Philippe Garrel • Director
Director defends Godard-inspired That Summer
- Philippe Garrel defends his film That Summer, which met with a cold reception from the press at the 68th Venice Film Festival
There to defend That Summer [+see also:
interview: Philippe Garrel
film profile], presented in competition at the 68th Venice Film Festival, French director Philippe Garrel spoke to the international press, who gave a cool reception to his 24th film, by reminding them of the principles of his cinematic approach.
Cineuropa: What was your approach for this film?
Philippe Garrel: My approach may seem academic because after all, I’ve copied Jean-Luc Godard’s Contempt. But it’s no different from a very widespread approach in painting. We copy the Masters and in my view, Jean-Luc Godard is a Master. It’s his films I love and they’re also the ones I want to make. This approach draws me closer to Leos Carax for example, who also considers Godard as a master whom he regularly copies. But copying is perhaps not the right word. I pick out the core which constitutes the film’s unconscious, but all around it, the exterior changes and it becomes my film.
What is the meaning of the nude image of Monica Bellucci right at the start of the film?
This image belongs to the unconscious of a painter who is about to die. He has a vision of his wife. I try to make films which show women’s souls and to capture the soul of a model, you have to be able to paint her body. This is one of those things for which I’m criticised, whether I do them or not ,incidentally. I take consolation in the thought that Courbet was also heavily criticised for The Origin of the World and that today, the painting no longer offends anyone. When I was 14 years old, I did some charcoal drawing at the Academy and we used to paint this type of painting whilst respecting the precepts of Leonardo da Vinci’s treatise on painting. I’ve respected these rules here by filming Monica from a distance corresponding to twice the size of the model. This is part of the film’s academicism.

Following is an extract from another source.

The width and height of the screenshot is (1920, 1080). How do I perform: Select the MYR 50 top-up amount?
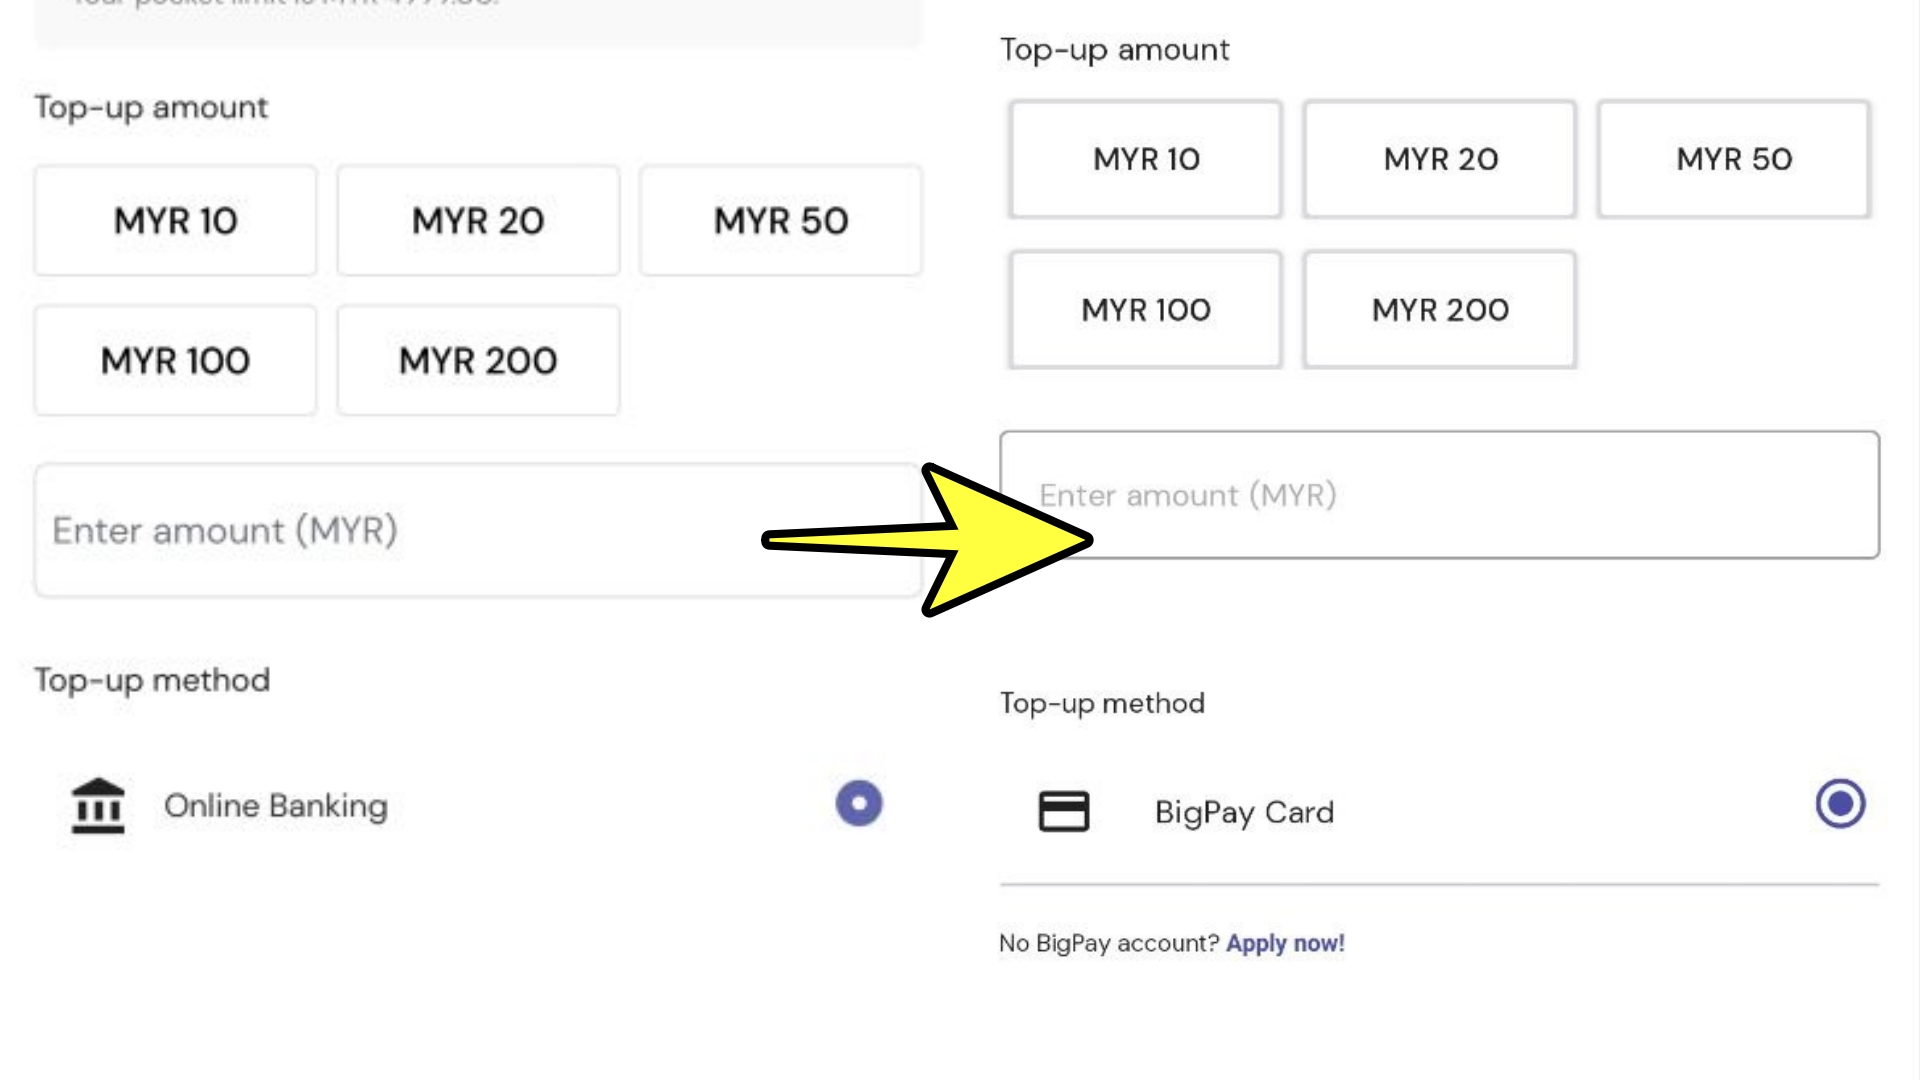click(x=780, y=220)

That Summer is once again highly personal...
I’ve dedicated the film to Frédéric Pardo, my painter friend who has the same first name as the character played by Louis in the film. The rest is fiction, but I worked with this friend for 35 years and up until his death. He painted my actors and there were constant echoes between our respective work. I wanted to immortalise a part of him in the film but without lapsing into fetishism. The paintings in the film, for example, are not by him. My father also makes his last appearance at the end of the film in a dialogue he wrote himself.
The film was partly booed at the press screening. What is your response to those critics who didn’t like the film?
The critics are entitled to think that I’m not up to standard, but they’re perhaps the same people who would have booed Pierrot Le Fou at the time, and still would today even. I make films that belong to the dialectics of cinema. I film women with a soul. There are whole parts of the script which are written by women to be acted by women and I think that among themselves, they understand each other. That doesn’t necessarily mean that the men understand too. I’m not saying you have to understand everything, but if the incomprehension is about what emerges from that feminine soul, that may give rise to half the movie theatre booing. I don’t have any problem with that. Non-conformism isn’t an attitude of mine, but my films arise out of it. Inevitably, there will be reactions.